Well, I'm half, or maybe three-quarters, Irish but have never understood the big deal about Celtic music. For the most part, I get the yawns save when in the presence of clearly outstandingly unorthodox practitioners like the obscure Bad Haggis ensemble. I'm also a confirmed prog-aholic and was attracted to the overhyped but quite decent Magna Carta label but, er, more lukewarmly toward their Celtic semi-prog ensemble Tempest, which was a fair enough band, all things considered. The player-composer releasing On Tape, Adolfo Lazo, has been their drummer for two decades and, frankly, has the mother group beat raw on this solo emergence, a superb collection of mainstream and other rock-based musics (Two Minute Love, f'rinstance, is a short prog powerhouse) that would have had Jim Capaldi (Traffic's skinsman turned soloist), Mark Ashton (Rare Bird's percussionist also turned lone gun), and Alan White (Yes' drummer, who put out a great solo LP) paying attention. Every cut here is more attractive than Tempest's work.

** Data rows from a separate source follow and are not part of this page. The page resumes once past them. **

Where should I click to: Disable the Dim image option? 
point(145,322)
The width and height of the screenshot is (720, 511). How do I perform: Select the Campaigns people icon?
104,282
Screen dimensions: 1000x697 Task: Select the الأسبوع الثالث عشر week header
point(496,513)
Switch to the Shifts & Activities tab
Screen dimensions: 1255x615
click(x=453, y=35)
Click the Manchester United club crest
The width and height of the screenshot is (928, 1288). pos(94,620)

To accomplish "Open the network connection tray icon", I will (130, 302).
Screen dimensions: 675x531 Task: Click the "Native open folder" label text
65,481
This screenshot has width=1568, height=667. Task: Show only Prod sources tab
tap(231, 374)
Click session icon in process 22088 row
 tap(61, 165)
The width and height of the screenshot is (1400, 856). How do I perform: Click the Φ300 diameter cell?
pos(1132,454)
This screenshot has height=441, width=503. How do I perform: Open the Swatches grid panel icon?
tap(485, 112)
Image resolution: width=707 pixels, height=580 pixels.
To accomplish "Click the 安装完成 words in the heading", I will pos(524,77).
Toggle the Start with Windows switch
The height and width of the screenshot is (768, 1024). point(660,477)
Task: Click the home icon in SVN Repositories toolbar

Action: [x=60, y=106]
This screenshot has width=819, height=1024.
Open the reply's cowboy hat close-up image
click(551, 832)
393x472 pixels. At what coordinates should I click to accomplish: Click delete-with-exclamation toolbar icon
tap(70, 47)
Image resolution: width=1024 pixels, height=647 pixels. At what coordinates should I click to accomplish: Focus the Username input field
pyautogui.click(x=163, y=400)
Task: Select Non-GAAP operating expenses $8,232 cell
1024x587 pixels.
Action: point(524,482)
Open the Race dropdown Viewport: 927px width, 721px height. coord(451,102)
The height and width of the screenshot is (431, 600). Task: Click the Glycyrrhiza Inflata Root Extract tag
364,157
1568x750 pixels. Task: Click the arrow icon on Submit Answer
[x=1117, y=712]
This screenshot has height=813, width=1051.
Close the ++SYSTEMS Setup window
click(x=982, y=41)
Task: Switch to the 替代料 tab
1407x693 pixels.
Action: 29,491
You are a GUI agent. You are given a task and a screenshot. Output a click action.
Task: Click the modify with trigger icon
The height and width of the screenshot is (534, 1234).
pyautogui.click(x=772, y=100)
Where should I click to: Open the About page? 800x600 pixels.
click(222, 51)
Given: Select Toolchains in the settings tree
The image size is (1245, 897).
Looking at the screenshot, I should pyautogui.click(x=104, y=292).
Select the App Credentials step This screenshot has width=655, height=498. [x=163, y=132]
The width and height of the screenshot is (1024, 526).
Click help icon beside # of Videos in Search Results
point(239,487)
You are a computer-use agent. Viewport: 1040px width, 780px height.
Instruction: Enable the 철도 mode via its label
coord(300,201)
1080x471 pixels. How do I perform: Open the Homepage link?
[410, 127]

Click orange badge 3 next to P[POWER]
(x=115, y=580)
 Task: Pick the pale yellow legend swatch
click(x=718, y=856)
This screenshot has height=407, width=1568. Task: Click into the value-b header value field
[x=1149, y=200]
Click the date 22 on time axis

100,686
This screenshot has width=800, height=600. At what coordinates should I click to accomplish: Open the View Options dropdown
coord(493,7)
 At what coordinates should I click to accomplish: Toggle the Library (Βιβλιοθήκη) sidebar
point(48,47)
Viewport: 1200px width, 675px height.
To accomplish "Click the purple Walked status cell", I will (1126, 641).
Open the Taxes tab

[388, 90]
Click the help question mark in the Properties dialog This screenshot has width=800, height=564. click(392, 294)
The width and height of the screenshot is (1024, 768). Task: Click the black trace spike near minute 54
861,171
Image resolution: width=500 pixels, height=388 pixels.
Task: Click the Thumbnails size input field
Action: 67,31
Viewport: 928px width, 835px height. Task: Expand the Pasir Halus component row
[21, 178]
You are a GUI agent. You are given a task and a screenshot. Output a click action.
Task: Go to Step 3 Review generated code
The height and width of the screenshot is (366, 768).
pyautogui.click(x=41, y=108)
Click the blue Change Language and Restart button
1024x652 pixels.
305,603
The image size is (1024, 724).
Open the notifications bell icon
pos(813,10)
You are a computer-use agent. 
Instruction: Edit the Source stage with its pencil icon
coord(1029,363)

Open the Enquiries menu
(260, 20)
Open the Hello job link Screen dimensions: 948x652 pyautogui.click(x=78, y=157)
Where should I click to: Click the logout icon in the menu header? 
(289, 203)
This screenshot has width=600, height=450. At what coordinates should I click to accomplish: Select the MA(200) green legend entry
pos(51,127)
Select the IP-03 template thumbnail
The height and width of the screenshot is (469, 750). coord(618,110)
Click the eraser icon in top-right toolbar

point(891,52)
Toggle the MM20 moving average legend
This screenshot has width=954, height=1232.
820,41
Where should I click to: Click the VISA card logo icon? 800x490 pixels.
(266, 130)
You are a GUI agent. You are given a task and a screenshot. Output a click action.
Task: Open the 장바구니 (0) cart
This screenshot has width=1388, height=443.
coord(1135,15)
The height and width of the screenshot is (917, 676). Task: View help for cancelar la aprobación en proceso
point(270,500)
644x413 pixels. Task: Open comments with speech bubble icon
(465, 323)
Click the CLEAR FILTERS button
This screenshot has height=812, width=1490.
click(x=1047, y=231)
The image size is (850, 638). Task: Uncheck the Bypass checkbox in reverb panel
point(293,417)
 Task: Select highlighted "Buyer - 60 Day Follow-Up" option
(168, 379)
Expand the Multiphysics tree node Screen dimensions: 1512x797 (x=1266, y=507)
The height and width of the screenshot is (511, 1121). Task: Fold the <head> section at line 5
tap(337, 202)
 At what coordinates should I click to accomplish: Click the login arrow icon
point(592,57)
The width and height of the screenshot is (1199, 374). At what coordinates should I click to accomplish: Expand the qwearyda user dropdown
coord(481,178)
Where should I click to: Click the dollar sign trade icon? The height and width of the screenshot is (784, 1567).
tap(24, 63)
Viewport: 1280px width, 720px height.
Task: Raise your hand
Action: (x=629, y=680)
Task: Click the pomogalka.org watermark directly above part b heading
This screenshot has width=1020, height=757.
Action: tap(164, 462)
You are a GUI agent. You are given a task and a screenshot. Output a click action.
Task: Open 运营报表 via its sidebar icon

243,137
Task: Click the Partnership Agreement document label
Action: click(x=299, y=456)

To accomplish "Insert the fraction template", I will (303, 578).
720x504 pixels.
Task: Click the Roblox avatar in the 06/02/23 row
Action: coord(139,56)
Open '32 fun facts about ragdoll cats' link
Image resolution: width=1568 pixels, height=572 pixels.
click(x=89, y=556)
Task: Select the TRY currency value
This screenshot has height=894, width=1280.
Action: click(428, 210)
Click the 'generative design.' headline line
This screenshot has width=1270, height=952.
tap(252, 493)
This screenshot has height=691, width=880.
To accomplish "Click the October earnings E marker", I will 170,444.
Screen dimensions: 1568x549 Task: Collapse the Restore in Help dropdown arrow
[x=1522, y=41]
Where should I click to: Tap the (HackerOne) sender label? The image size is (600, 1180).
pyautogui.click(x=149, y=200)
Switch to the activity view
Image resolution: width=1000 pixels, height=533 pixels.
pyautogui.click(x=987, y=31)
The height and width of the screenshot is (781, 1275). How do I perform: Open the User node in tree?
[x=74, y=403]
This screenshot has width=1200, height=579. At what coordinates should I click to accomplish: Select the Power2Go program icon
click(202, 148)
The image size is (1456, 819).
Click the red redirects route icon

The CD cover stinks, however, an altered composite of an old reel-to-reel box, giving absolutely zero indication of the ambrosias contained within. Sigh!, when will these guys learn a few marketing truisms? However, Gawain Matthews, the release's co-producer, wields a wickedly cool guitar that occasionally becomes Spanish in beautiful turns, and the guests tout an array of percussive instruments flavoring the album as one might expect a drummer's favor to bend. Each track rocks with infectious rhythms, the center always a warmly narcotic basic fundament loaded up with interlocking grooves, stately mellifuity (100 Times, for instance), Lazo's voice and lyrics, considered lines, and an endemic coolness. Damn near zero Celtic intrusions and that's just fine by me, especially when I can glom a Levon Helm-ish organ (Outta Vegas) and other influences invading the roster. This cat, then, deserves full attention purely on his own merits, and about the only criticism I can render is that I woulda lightened up a bit on the mid-lower to lower register range in the recording, though it hardly matters. Just sit back and enjoy a righteous rock effort sans preconceptions.
And hey, borracho, who brought the tequila? (Ya hafta hear the disc to get the joke.)